Umm. No! It's actually Google's crappy, non-deterministic, careless detection that's flagging my legitimate resources as malicious. Then I have to spend my time running it down and double checking everything before submitting a request to have the false positive mistake on Google's end fixed.

Convince me that Google won't abuse this to make self hosting unbearable.

akerl_ 2 hours ago

> I suspect my flagging was the result of failing to use a large email provider.
This seems like the flagging was a result of the same login page detection that the Immich blog post is referencing?
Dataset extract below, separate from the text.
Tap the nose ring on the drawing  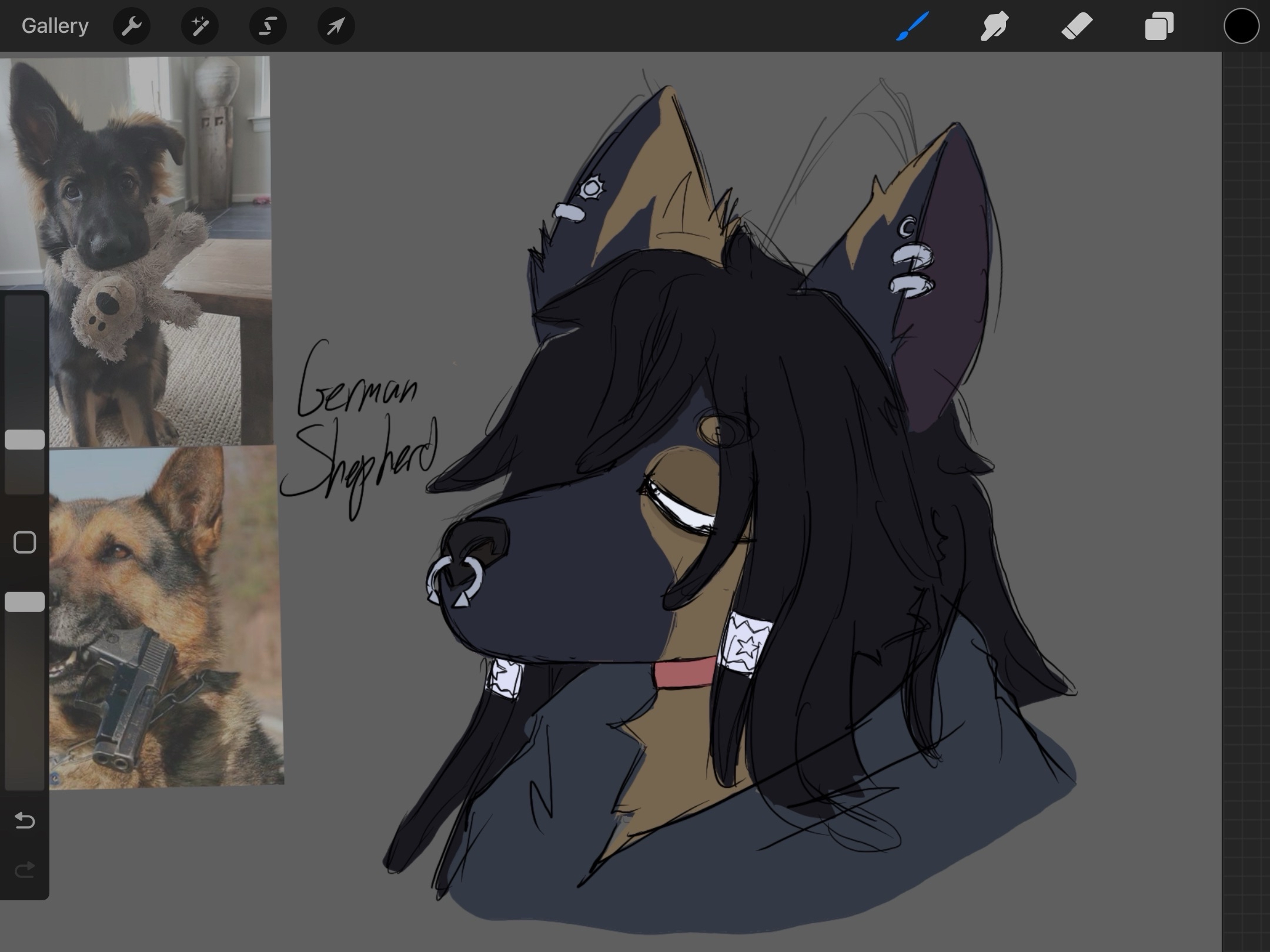tap(454, 579)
What makes you think it's tied to self-hosted email?
foobarian 2 hours ago

Wonder if there would be any way to redress this in small claims court.

jstrong an hour ago

google: we make going to the DMV look delightful by comparison!

elphinstone an hour ago

They are not the government and should not have this vast, unaccountable monopoly power with no accountability and no customer service.
- stonogo 35 minutes ago
  
  the government probably shouldn't either?

renewiltord 2 hours ago

I think the other very interesting thing in the reddit thread[0] for this is that if you do well-known-domain.yourdomain.tld then you're likely to get whacked by this too. It makes sense I guess. Lots of people are probably clicking gmail.shady.info and getting phished.
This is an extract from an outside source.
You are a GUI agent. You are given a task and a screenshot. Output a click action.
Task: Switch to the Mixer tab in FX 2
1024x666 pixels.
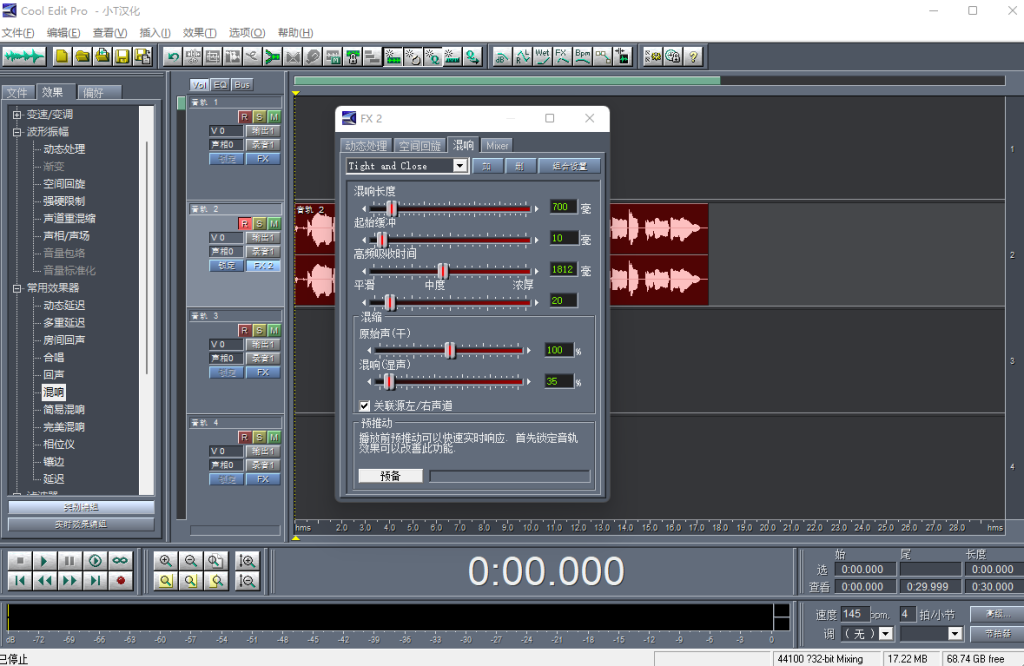[x=497, y=146]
0: https://old.reddit.com/r/immich/comments/1oby8fq/immich_is_a...

donmcronald 2 hours ago

So we can't use photos or immich or images or pics as a sub-domain, but anything nondescript will be considered obfuscated and malicious. Awesome!

7363288236973 2 hours ago

[dead]

nautilus12 3 hours ago

[flagged]

ocdtrekkie 3 hours ago

As someone who doesn't like Google and absolutely thinks they need to be broken up, no probably not. Google's algorithms around security are so incompetent and useless that stupidity is far more likely than malice here.
- o11c 2 hours ago
  
  Incompetently or "coincidentally" abusing your monopoly in a way that "happens" to suppress competitors (while whitelisting your own sites) probably won't fly in court. Unless you buy the judge of course.
  Intent does not always matter to the law ... and if a C&D is sent, doesn't that imply that intent is subsequently present?
  Defamation laws could also apply independently of monopoly laws.
- dare944 2 hours ago
  
  Callous disregard for the wellbeing of others is not stupidity, especially when demonstrated by a company ostensibly full of very intelligent people. This behavior - in particular, implementing an overly eager mechanism for damaging the reputation of other people - is simply malicious.